## Requirement
From the records below, state how many lines include the word "size", giving only that number.
START Exercise material
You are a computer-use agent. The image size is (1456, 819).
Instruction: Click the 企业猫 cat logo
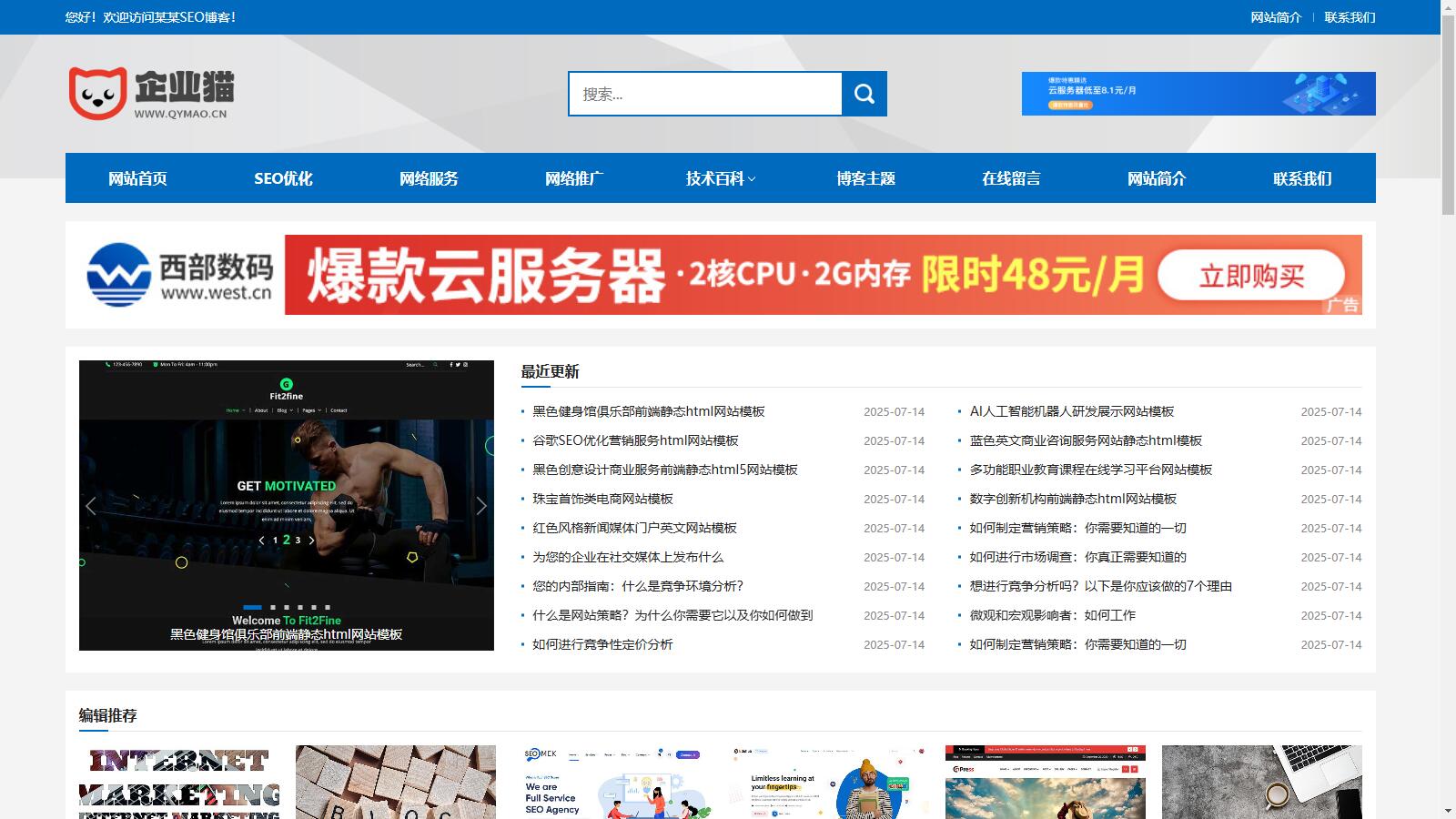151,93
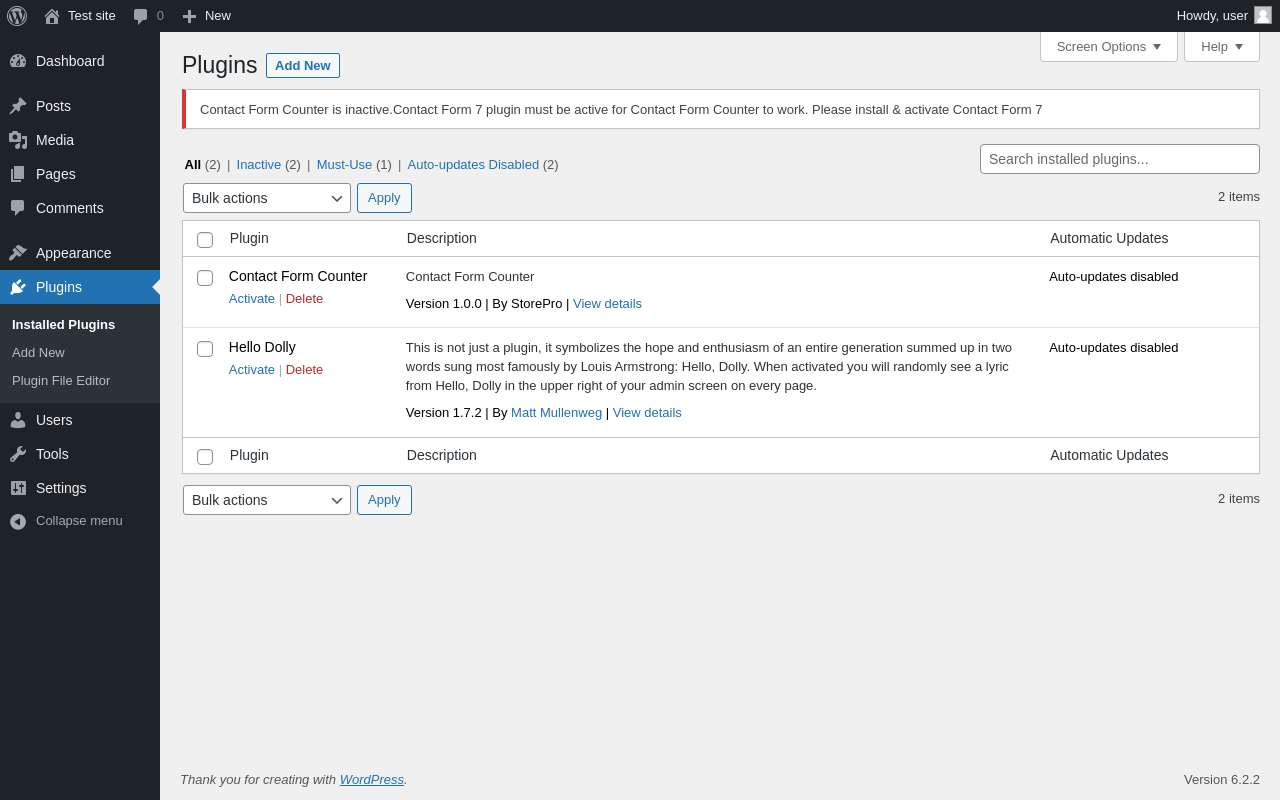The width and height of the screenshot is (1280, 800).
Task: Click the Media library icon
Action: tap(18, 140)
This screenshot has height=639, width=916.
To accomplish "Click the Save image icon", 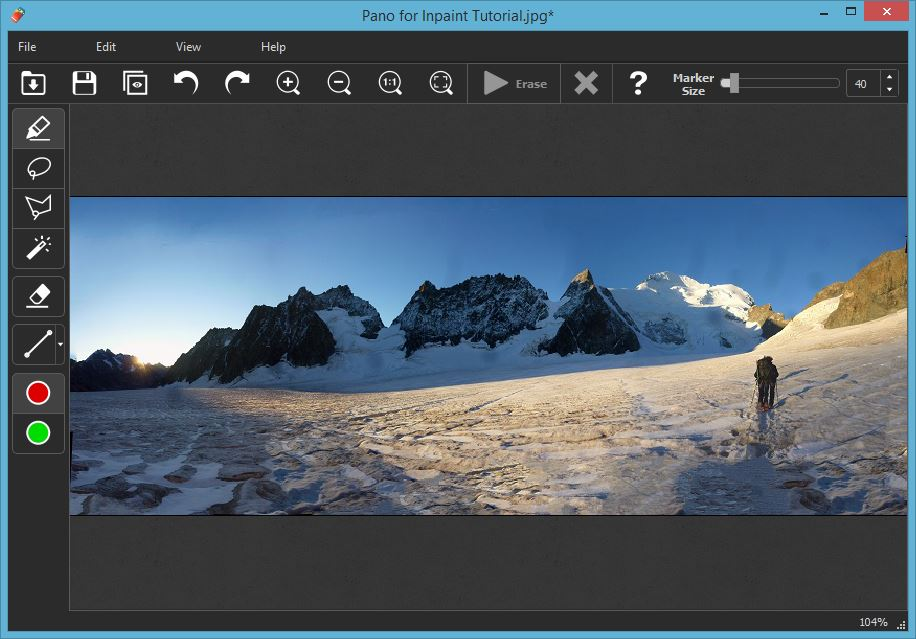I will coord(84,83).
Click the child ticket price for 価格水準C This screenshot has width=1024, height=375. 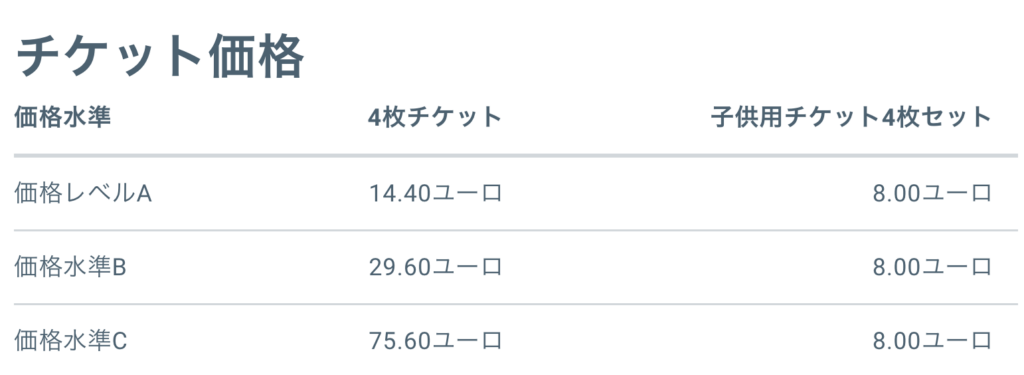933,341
END Exercise material
START Exercise material
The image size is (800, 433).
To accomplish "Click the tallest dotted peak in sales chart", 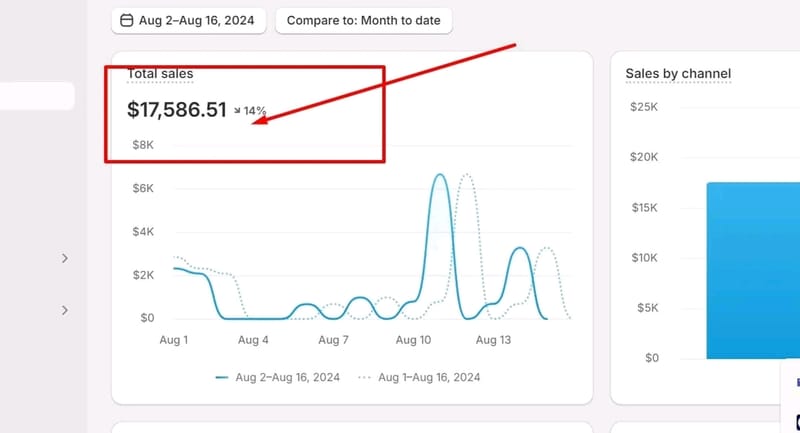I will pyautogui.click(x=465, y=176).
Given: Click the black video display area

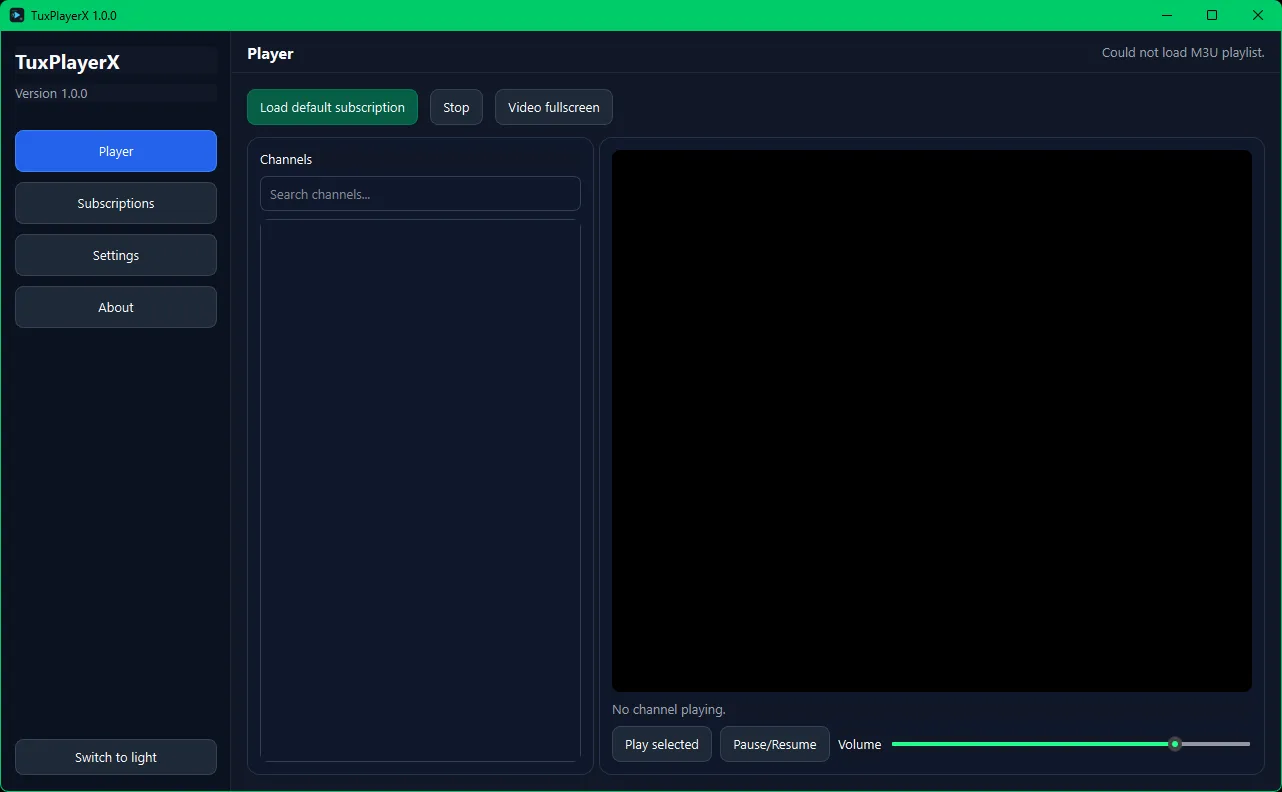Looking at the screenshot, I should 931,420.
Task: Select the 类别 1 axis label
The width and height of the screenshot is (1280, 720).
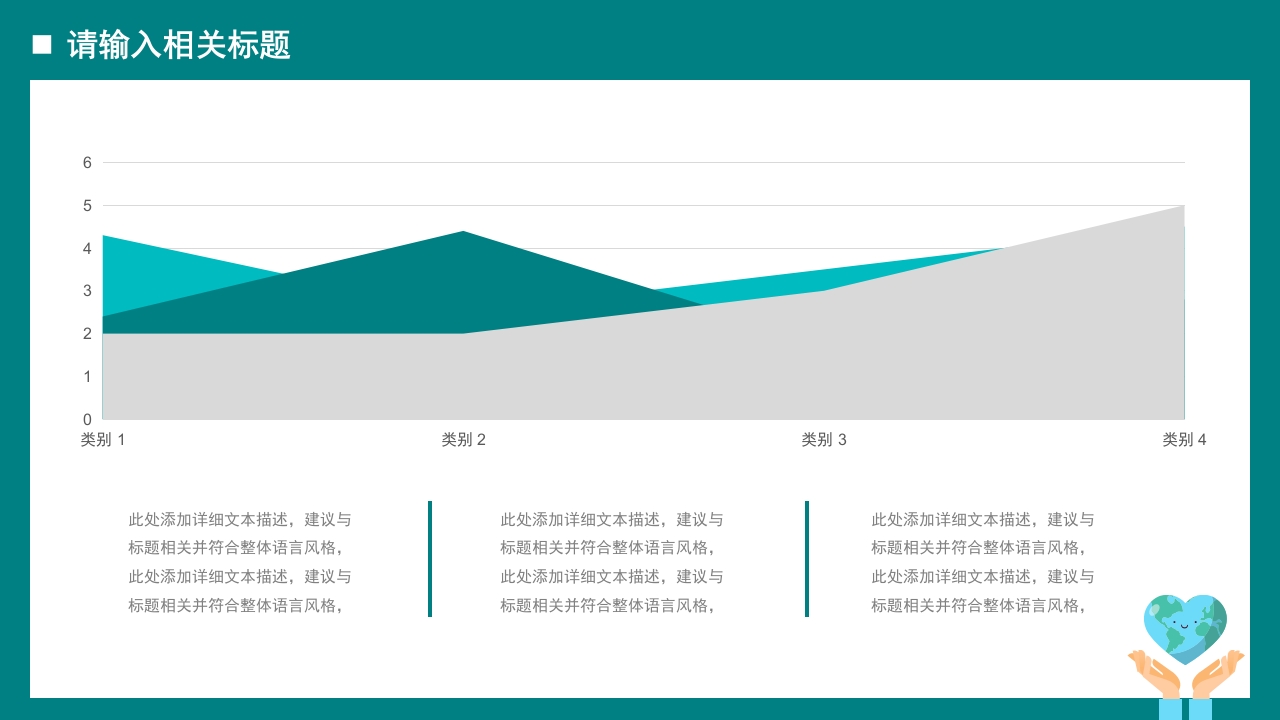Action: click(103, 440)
END Exercise material
START Exercise material
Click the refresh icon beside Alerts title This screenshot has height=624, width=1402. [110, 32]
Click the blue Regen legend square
END Exercise material
## Your solution
2